**Text block**.
[Start]

Do any Fishies have any experience/advice please?

Yes. Forget surround sound and run your movies in stereo.

We've had a full surround system, the rear speakers are still on the walls in that room, but it's just stereo now. Why? Because quality trumps quantity and the projector and Isobariks in the other room demolished it.

Where did surround sound come from? It was originally designed for cinemas, where it makes sense. A very large room with people siting all over it. So if you are sitting to the far left and the sound is stereo it sounds like the voices are coming from the speaker on the left. The center speaker puts the voices in the middle of the screen for everyone in the hall. Likewise a dedicated low frequency channel makes sense if you're running a multi speaker installation with the big subs under the stage and main speakers beside the screen.

In a typical domestic system none of this makes sense. Stereo speakers have been putting voices in the middle for decades so you need a center speaker because?.... And unless you deliberately choose to run speakers that cannot produce bass, you don't need a sub either. Oh yeah, the rears. Or the 'to the sides' in most living rooms. Not a lot comes out of those and you do not miss it if the rest is good.

And you're splitting you speaker budget at least six ways instead of two and trying to get multiple different speakers to integrate properly instead of two identical ones. Think about that. Would you run a stereo system with two odd speakers? But home cinema systems do that as the norm.

Same with the electronics. Instead of two good channels you split your budget between six, plus the extra processing.

Our projector isn't even a very good one but, with the sound coming through the Isobariks, it blows people away. I was going to say it's as good as the cinema but it's actually better. You're not in a huge hall so the sound fills the room better, the sound quality is better and you can pick the volume! There is nothing about the cinema sound or picture that you miss.

If you have a good stereo then surround sound is irrelevant. Get the projector and enjoy the movies in good old stereo.
 
Our Sony 4k runs its headphone output into the tape input of a Quad 34/306 then onto B&W DM302's, however the tv/listening room is only 4m by 5m.
 
Yes. Forget surround sound and run your movies in stereo.

We've had a full surround system, the rear speakers are still on the walls in that room, but it's just stereo now. Why? Because quality trumps quantity and the projector and Isobariks in the other room demolished it.

Where did surround sound come from? It was originally designed for cinemas, where it makes sense. A very large room with people siting all over it. So if you are sitting to the far left and the sound is stereo it sounds like the voices are coming from the speaker on the left. The center speaker puts the voices in the middle of the screen for everyone in the hall. Likewise a dedicated low frequency channel makes sense if you're running a multi speaker installation with the big subs under the stage and main speakers beside the screen.

[End]

**Entries shown**.
[Start]

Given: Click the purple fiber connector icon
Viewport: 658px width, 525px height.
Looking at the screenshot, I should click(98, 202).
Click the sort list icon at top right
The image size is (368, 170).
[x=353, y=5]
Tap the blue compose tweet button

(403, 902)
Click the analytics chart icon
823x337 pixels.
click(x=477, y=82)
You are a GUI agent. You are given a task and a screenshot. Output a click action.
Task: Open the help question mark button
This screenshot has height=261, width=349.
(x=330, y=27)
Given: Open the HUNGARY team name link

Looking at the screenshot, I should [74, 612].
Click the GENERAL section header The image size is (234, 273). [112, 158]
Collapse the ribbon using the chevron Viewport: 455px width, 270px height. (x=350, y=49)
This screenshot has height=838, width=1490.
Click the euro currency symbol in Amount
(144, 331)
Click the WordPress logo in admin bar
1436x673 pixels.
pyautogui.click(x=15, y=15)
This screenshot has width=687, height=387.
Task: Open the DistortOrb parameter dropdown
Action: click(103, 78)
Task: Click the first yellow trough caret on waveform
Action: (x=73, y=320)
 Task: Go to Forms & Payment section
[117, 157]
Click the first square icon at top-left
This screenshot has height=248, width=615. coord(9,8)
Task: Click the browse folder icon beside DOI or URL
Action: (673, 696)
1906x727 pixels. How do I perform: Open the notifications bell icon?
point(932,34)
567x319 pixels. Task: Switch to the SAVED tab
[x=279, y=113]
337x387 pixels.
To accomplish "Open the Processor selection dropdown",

[End]

**Objectives**.
1) Answer these about the surround sound post:
(a) Where was surround sound originally designed to be used?
(b) What are the dimensions of the tv/listening room with the Sony 4k?
(c) Through which speakers does the sound play with the projector?
2) List every piece of equipment in the surround sound post that is named by brand or model.

**Task-by-task solutions**.
1)
(a) In cinemas.
(b) 4m by 5m.
(c) The Isobariks.

2)
- Isobariks
- Sony 4k
- Quad 34/306
- B&W DM302's